Investment flowed into biotechs in 2019. Will it continue?
Drug development is notoriously capital intensive and, with more biotechs in existence than ever before, the industry requires a steady flow of investment to keep laboratories churning out new medicines.
Venture capital carries biotechs through the early years, but companies quickly turn to initial and secondary share offerings to fuel their growth. By RBC's count, nearly $33 billion was invested in biotech last year, about two-thirds of which came via secondaries.
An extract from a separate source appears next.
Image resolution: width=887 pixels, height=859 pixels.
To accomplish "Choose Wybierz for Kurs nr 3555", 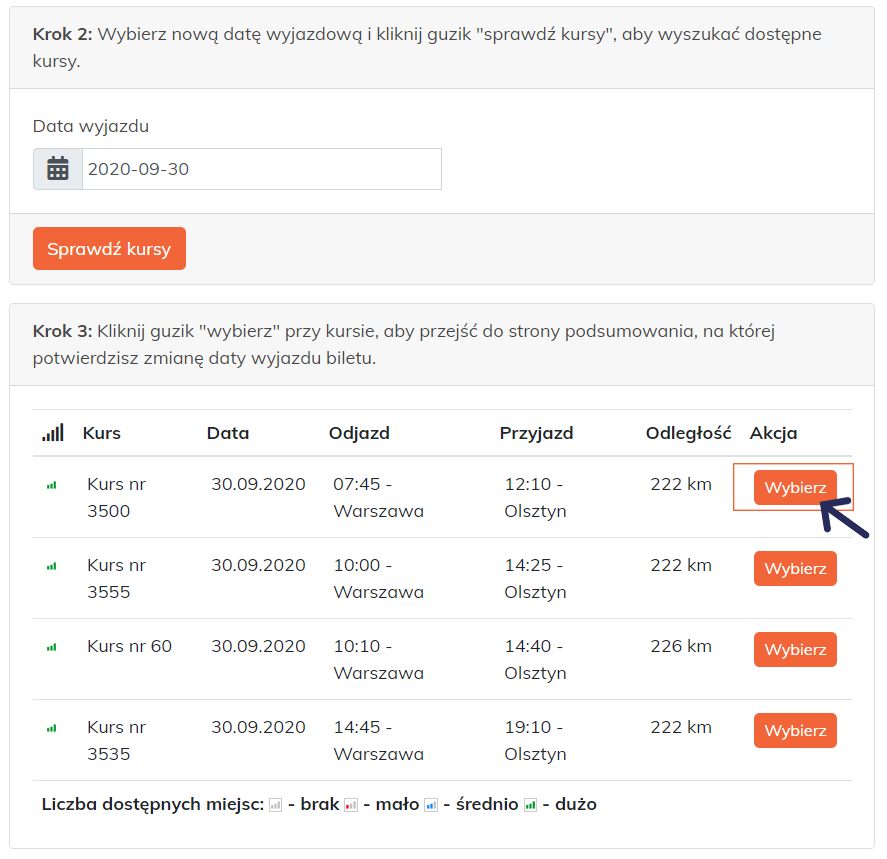I will point(795,568).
That's down from 2018, but still strong compared to 2017 and 2016.
The question is whether it will continue.
"Investors are likely to be more cautious about an industry that will once again be a target for criticism and complaint during the run up to the 2020 elections," wrote analysts at SVB Leerink in a note to investors.
Strong performances from Democratic presidential candidates judged to be more critical of the industry could moderate investment, as was seen in 2016 when Hillary Clinton won the party's nomination.
And were a recession to occur, biotech could be harder hit.
RBC estimates more than 200 public biotechs will need to raise money in 2020, about half of which lack sufficient funds to carry them through the entire year without tapping investors for more.
"Should there be signals of a recession in 2020 and access to capital diminishes, companies with less robust balance sheets could be susceptible to downside," RBC analysts wrote.
Smaller companies don't need big pharma to launch their drugs
Biotechs spend years and hundreds of millions — if not billions — of dollars to bring a new medicines to the Food and Drug Administration. Yet, more often than not, the agency's regulatory approval spurs a downward slide in the company's share price.
The peculiar pattern is due to investor skepticism that small biotechs, having focused on R&D for so long, will be ill-suited for the task of actually selling their product.
Several smaller companies, among them GW Pharmaceuticals, Karyopharm and Acadia Pharmaceuticals, have beaten expectations with sales of their new drugs. Larger player Neurocrine, meanwhile, has proved capable of holding its own against rival Teva.
This year will test whether others can succeed too.
Global Blood Therapeutics just secured approval of its sickle cell drug Oxbryta, adding a needed option for patients with the blood disease. Amarin, having won a long-sought label expansion for its fish oil-derived pill Vascepa, is expected to capitalize on a large heart drug market.
Regulatory decisions are also expected for drugs from Intercept Pharmaceuticals, Aimmune Therapeutics, Esperion Therapeutics, Biohaven Pharmaceuticals and Epizyme. Should they stay independent, investors will monitor their product launches closely.